I like her. She is a petite woman of Asian heritage. Friendly. Personable. Professional. She quickly arrived carrying pictures she had taken during the D&C and a copy of the pathology report. She handed it to me. I read serous cancer. Reconfirmed. No doubt about it. She said she wasn’t familiar with this type of cancer, but I suspect she was playing the discussion forward to the next doctor. I have an appointment with an experienced GYN oncology surgeon on Monday.

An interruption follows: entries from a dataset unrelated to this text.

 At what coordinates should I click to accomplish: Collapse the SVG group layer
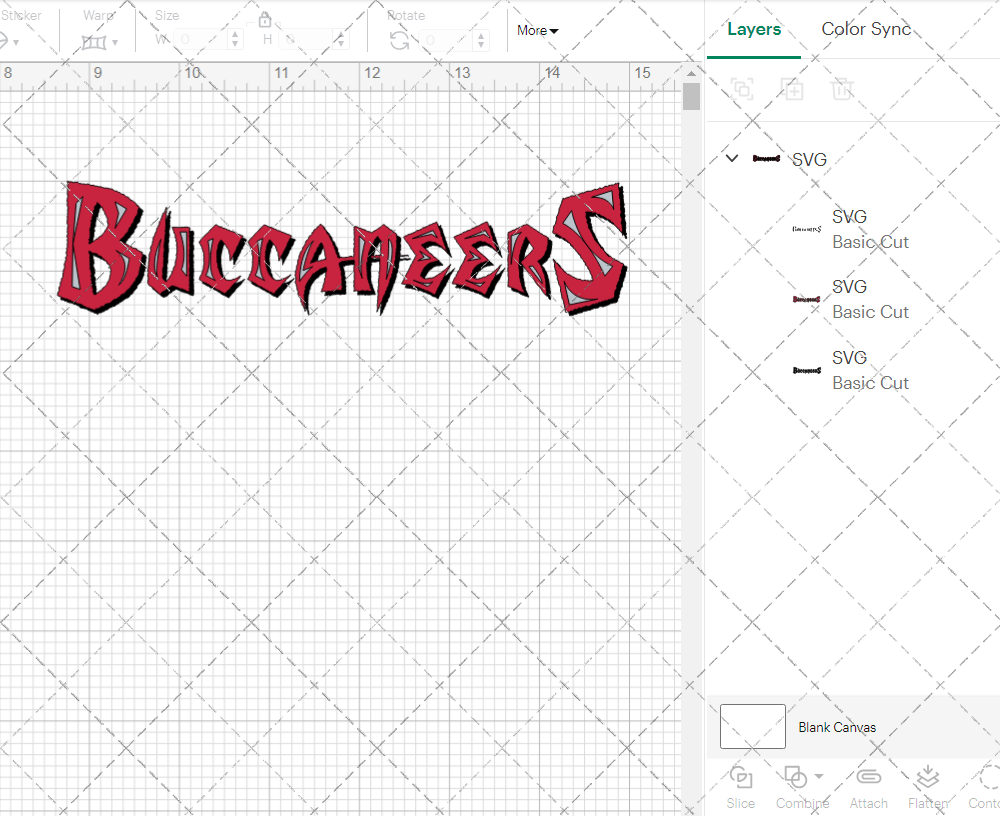732,158
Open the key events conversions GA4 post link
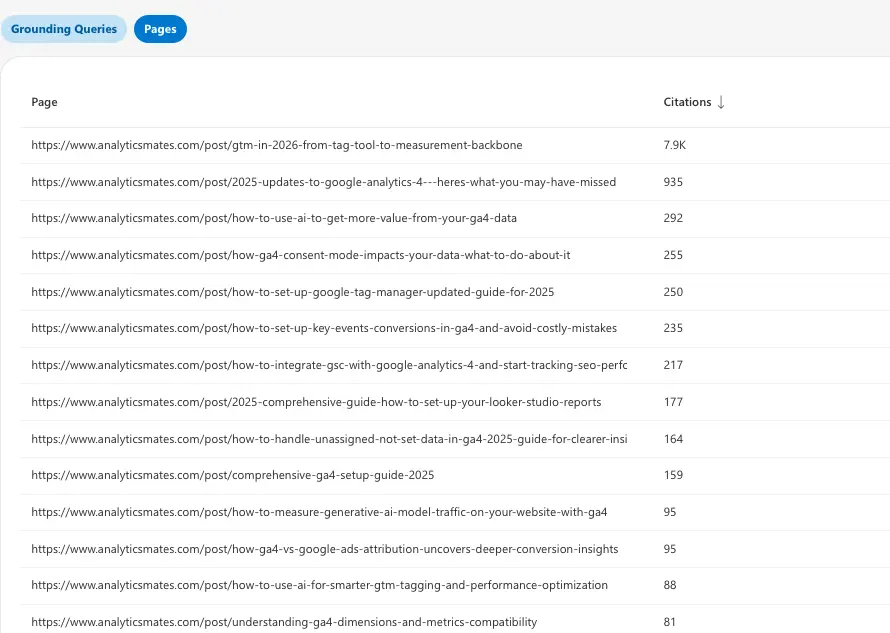890x633 pixels. pos(325,328)
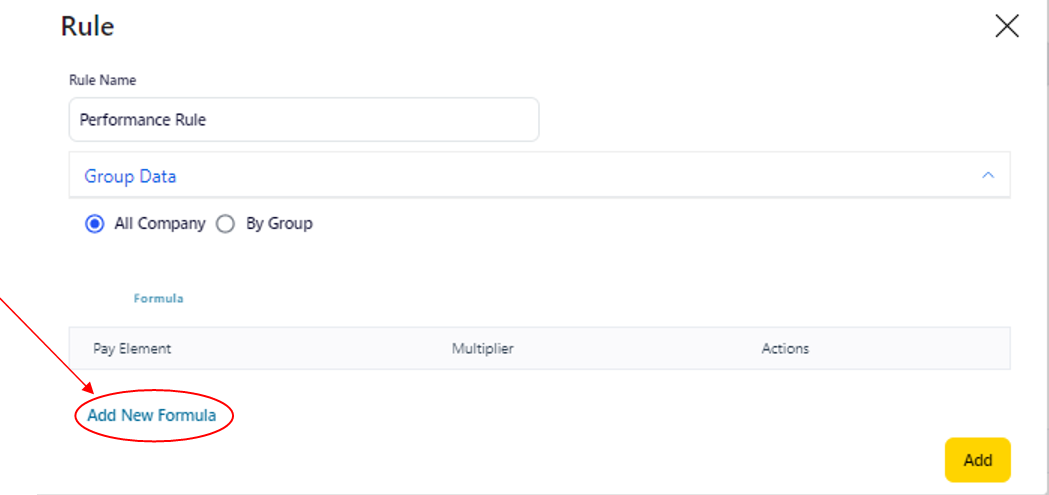The image size is (1049, 495).
Task: Close the Rule dialog with the X
Action: (1006, 27)
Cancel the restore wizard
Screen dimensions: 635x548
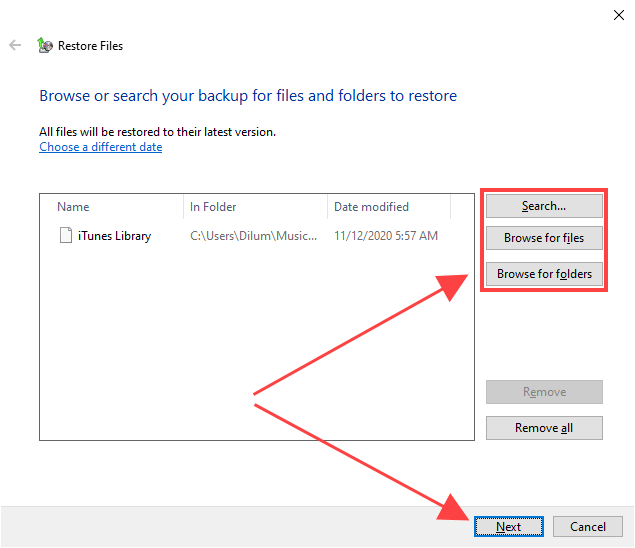[x=588, y=526]
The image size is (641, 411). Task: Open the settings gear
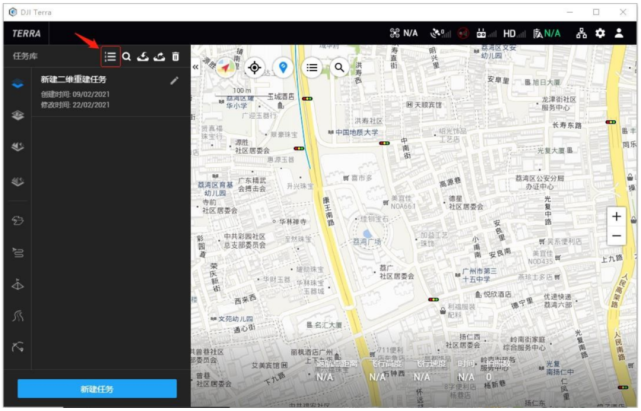(x=600, y=33)
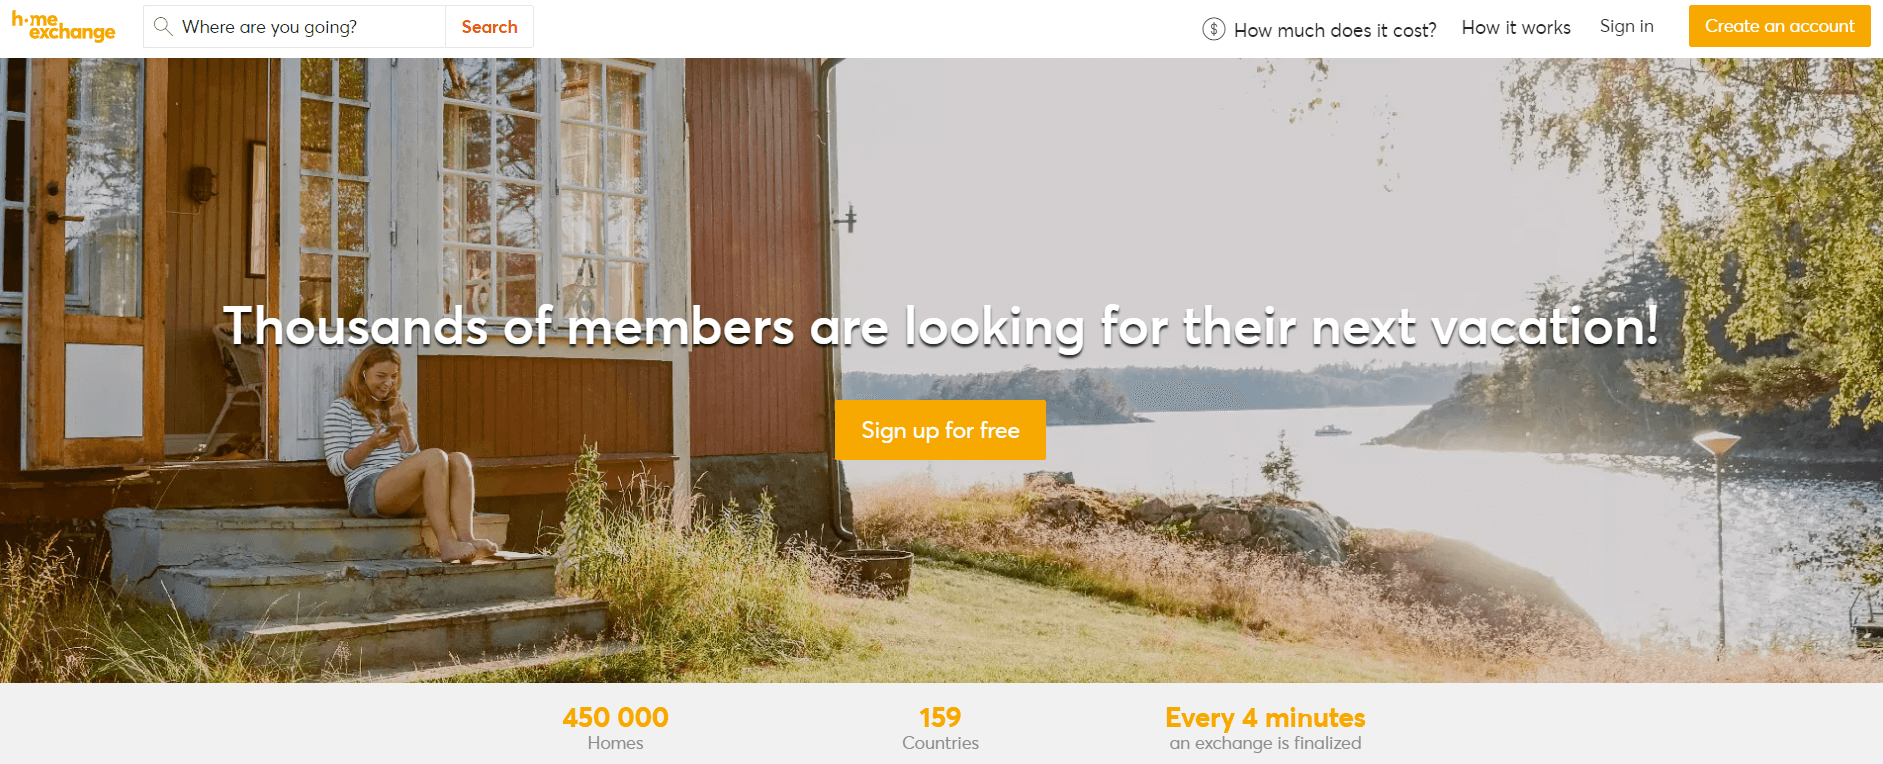The image size is (1883, 764).
Task: Click the orange Search button text
Action: click(x=489, y=27)
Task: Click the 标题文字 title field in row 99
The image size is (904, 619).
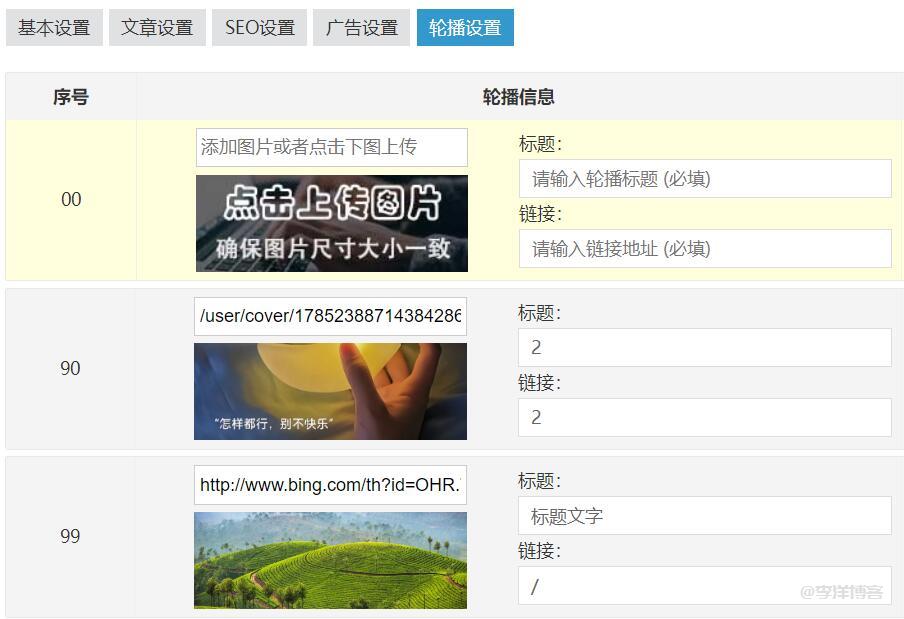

Uterine papillary serous cancer, UPSC for short, is also called uterine serous cancer and uterine serous adenocarcinoma. Docs and Google will understand if you just say serous cancer. It is a rare subset of endometrial cancer. It is relentlessly aggressive and accounts for a high number of endometrial cancer deaths. It is in the same class of seriousness as ovarian cancer. The treatment is brutal, and the cancer is still relentless. Scared the Dickens out of me.
Once the treatment process starts, it will change my life forever. I will lose much of the progress I have made after my hip replacement. I will be sick. I will have no energy and no hair. After a comprehensive surgery, chemotherapy is next. Radiation may be added. The cancer keeps coming back and as long as chemo can be an option, it is repeated.
The five-year survival rate is 27% when other types of endometrial cancers are eliminated from the statistics. Not good.
Serous cancer was separated out from endometrial cancer about 20 years ago. I have a GYN nurse friend who never heard of it. She stopped working about 25 years ago.
This week-end I am working in my yard, my favorite. Like many other cancer patients, I am also starting to clear the decks and to plan for treatment. My son says he will miss my cooking but will be happy to take on the duties he had when I had my hip replacement problems. He will take me to my appointment Monday.
With past cancers, I was told, “You are lucky we caught it early”. I wish that is what I heard this time. Just like everyone else, I will do what I need to do. The medical community requires that a cancer patient have a good attitude. To do otherwise is like being unpatriotic. I think that places an additional burden on a patient. I’ve seen too many incredibly optimistic cancer patients die. I sometimes think that it is a symptom of cancer mortality. I don’t want to be too optimistic. I just want to live to 95.